Solange prend dans l’armoire quelques écrins qu’elle ouvre et dispose sur le lit.
Pour votre noce sans doute. Avouez qu’il vous a séduite ! Que vous êtes grosse ! Avouez-le !
Solange s’accroupit sur le tapis et, crachant dessus, cire des escarpins vernis.
Je vous ai dit, Claire, d’éviter les crachats. Qu’ils dorment en vous, ma fille, qu’ils y croupissent. Ah ! ah ! vous êtes hideuse, ma belle. Penchez-vous davantage et vous regardez dans mes souliers. (Elle tend son pied que Solange examine.) Pensez-vous qu’il me soit agréable de me savoir le pied enveloppé par les voiles de votre salive ? Par la brume de vos marécages ?

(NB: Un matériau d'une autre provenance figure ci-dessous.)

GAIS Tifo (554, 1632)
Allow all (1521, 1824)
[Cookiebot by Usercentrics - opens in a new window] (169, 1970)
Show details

SOLANGE, à genoux et très humble.
Je désire que Madame soit belle.
CLAIRE, elle s’arrange dans la glace.
Vous me détestez, n’est-ce pas ? Vous m’écrasez sous vos prévenances, sous votre humilité, sous les glaïeuls et le réséda. (Elle se lève et d’un ton plus bas.) On s’encombre inutilement. Il y a trop de fleurs. C’est mortel. (Elle se mire encore.) Je serai belle. Plus que vous ne le serez jamais. Car ce n’est pas avec ce corps et cette face que vous séduirez Mario. Ce jeune laitier ridicule vous méprise, et s’il vous a fait un gosse…
SOLANGE : Oh ! mais, jamais je n’ai…
Jean Genet, Les Bonnes (1947), éditions gallimard.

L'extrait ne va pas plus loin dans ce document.